◆ Texto de partida:

+---+

Del peor nadador de la historia a la judía que ganó una medalla para Hitler: la cara más insólita de los Juegos Olímpicos
No sé si alguien se imagina lo que supone partirse una rótula. Pero el dolor es indescriptible. Shun Fujimoto cayó mal en un salto en el ejercicio de suelo que hacía en Montreal ’76, los mismos de Nadia Comaneci. Fujimoto, con la rótula partida, decidió afrontar los dos ejercicios que le quedaban: caballo con arcos y anillas, exponiéndose a una lesión más grave. ¿Por qué? Porque si se retiraba haría que su país no calificara en la competición por equipos. Japón acabó alzándose con el oro.
¿Por qué una atleta, que ya no compite por ningún puesto de honor, se empeña en llegar a la meta a pesar de estar completamente desfallecida? La imagen de la suiza Gabriella Andersen en los Juegos de Los Ángeles ’84 dio la vuelta al mundo. Tambaleándose, en un lento zigzag, acompañada por los comisarios que no la querían tocar hasta que cruzase la meta porque habría supuesto su descalificación. ¿Por qué ese empeño para terminar en el puesto 37?
Los Juegos Olímpicos son una competición única en la que todo es posible
Imagina estar en el mar, en uno de esos veleros 470 que vuelan sobre las aguas. Con la prueba muy avanzada, marchas en segunda posición, cerca del líder de la prueba. Pero a tu lado un barco vuelca y dos compañeros caen al agua. Un mar muy agitado pone en peligro a los deportistas. ¿Qué está primero? ¿El socorro al compañero o el triunfo? El regatista francés Larry Lemieux no lo dudó. Perdió en los juegos, ganó en su conciencia.

+---+

◆ Datos del conjunto:
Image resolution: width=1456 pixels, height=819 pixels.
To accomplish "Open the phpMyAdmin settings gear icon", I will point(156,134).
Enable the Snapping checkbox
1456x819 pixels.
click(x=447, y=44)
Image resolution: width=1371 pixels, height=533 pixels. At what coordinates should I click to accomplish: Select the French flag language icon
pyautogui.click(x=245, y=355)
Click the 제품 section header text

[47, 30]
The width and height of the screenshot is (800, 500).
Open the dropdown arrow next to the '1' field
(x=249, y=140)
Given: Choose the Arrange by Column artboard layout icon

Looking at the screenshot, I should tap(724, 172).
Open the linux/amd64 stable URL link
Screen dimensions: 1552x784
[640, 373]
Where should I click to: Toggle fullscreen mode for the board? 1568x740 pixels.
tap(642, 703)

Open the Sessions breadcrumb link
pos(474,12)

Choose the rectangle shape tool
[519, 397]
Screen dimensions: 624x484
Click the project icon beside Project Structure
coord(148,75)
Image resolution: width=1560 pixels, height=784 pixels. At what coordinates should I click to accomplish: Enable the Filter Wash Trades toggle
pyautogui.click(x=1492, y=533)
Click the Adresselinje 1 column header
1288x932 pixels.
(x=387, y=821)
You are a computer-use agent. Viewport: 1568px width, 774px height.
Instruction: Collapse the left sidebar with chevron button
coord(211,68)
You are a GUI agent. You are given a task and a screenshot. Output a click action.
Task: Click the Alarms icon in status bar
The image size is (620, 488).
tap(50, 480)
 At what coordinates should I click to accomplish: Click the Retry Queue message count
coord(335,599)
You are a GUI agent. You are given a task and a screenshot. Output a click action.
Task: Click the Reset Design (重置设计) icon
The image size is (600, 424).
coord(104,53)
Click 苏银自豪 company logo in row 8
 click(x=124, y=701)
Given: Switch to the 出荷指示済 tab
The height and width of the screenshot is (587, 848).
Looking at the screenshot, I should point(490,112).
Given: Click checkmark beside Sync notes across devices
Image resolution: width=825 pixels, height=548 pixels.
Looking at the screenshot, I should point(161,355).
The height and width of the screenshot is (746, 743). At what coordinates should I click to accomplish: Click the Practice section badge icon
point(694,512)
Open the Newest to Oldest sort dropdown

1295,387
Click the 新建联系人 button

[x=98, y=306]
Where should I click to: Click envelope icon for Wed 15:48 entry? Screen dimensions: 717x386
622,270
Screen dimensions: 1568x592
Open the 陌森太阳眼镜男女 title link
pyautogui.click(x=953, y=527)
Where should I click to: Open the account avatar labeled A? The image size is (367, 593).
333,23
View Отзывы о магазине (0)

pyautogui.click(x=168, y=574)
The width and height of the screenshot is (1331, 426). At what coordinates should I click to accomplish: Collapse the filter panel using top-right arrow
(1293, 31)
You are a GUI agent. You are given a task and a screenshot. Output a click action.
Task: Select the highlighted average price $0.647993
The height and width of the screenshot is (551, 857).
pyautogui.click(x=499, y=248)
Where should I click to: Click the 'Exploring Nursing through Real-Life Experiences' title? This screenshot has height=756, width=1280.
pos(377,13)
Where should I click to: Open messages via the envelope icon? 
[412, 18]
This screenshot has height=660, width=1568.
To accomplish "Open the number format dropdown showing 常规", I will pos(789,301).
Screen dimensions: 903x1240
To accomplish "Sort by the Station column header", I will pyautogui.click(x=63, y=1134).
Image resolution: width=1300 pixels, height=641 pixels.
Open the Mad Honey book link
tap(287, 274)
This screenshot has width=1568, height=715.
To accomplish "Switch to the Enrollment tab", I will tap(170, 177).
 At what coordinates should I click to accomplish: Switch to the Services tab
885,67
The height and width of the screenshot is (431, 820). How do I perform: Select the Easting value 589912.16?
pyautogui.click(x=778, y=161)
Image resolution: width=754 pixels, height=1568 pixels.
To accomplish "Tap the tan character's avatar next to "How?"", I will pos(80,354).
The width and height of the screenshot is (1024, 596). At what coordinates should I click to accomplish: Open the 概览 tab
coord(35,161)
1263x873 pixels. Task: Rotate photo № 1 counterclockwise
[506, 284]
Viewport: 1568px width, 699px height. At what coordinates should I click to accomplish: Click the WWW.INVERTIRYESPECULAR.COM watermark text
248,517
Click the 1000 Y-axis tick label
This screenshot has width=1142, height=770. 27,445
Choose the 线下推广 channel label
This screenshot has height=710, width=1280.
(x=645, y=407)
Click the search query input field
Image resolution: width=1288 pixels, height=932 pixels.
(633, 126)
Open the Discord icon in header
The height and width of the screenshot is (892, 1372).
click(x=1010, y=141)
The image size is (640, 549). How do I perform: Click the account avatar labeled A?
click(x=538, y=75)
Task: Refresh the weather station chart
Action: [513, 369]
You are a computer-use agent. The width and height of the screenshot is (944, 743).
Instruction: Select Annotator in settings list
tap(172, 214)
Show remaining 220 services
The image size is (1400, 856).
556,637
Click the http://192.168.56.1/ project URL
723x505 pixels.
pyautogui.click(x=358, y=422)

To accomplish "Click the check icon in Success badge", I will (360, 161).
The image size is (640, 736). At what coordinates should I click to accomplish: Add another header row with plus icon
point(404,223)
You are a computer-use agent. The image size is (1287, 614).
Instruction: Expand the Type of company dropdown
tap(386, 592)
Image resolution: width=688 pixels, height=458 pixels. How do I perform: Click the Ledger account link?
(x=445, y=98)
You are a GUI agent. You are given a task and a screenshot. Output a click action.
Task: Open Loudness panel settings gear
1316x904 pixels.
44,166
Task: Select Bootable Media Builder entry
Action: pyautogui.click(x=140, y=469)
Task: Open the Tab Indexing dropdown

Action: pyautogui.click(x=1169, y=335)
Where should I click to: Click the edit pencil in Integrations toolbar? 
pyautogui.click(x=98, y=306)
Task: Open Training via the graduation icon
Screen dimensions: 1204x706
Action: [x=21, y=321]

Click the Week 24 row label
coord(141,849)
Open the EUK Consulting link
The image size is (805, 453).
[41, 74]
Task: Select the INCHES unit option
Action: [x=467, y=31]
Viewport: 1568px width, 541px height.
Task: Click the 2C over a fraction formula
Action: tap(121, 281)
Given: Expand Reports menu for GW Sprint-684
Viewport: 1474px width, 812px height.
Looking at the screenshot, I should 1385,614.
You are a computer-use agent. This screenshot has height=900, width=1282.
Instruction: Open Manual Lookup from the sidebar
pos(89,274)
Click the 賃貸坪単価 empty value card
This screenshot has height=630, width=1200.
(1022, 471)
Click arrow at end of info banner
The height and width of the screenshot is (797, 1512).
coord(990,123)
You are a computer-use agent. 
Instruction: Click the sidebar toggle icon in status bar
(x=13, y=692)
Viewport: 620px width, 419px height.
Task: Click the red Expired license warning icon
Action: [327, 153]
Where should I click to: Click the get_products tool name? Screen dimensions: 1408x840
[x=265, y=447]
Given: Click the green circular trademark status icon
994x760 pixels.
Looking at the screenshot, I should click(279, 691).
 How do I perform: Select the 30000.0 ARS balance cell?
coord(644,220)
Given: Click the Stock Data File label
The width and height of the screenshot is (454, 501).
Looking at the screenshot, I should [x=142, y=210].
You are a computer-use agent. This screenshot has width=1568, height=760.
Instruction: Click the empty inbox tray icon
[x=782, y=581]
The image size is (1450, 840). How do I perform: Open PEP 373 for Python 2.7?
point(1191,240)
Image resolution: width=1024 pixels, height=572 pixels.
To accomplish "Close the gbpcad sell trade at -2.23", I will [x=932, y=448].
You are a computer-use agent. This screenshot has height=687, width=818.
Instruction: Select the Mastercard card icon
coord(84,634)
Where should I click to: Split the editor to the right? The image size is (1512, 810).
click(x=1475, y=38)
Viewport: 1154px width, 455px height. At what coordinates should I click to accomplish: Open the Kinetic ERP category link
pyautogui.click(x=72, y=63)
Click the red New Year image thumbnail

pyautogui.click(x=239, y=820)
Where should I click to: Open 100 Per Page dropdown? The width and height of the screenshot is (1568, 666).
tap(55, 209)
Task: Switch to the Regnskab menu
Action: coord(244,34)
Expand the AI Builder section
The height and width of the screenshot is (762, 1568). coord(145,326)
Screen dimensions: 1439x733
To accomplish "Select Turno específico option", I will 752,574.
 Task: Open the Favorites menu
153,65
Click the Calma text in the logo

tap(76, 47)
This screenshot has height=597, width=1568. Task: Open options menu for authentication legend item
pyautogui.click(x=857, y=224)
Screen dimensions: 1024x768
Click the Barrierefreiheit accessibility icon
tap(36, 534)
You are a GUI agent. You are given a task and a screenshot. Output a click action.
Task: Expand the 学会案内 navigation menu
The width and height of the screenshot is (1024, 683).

+---+

◆ Consignas:
(1) Reescribe el texto sobre los Juegos Olímpicos entre "Del peor nadador" y "con el oro.", ambos incluidos, sustituyendo "rótula" por "rodilla".
(2) Resume en dos oraciones el texto sobre los Juegos Olímpicos.

◆ Respuestas dadas:
(1)
Del peor nadador de la historia a la judía que ganó una medalla para Hitler: la cara más insólita de los Juegos Olímpicos
No sé si alguien se imagina lo que supone partirse una rodilla. Pero el dolor es indescriptible. Shun Fujimoto cayó mal en un salto en el ejercicio de suelo que hacía en Montreal ’76, los mismos de Nadia Comaneci. Fujimoto, con la rodilla partida, decidió afrontar los dos ejercicios que le quedaban: caballo con arcos y anillas, exponiéndose a una lesión más grave. ¿Por qué? Porque si se retiraba haría que su país no calificara en la competición por equipos. Japón acabó alzándose con el oro.

(2) El texto reúne episodios insólitos de los Juegos Olímpicos, como el de Shun Fujimoto, que en Montreal ’76 hizo con la rótula partida los dos ejercicios que le quedaban para que su país calificara por equipos, y Japón acabó ganando el oro. También narra la llegada tambaleante de la suiza Gabriella Andersen a la meta en Los Ángeles ’84 y cuenta que el regatista francés Larry Lemieux, ante el vuelco de un barco, no dudó entre el socorro y el triunfo y perdió en los juegos.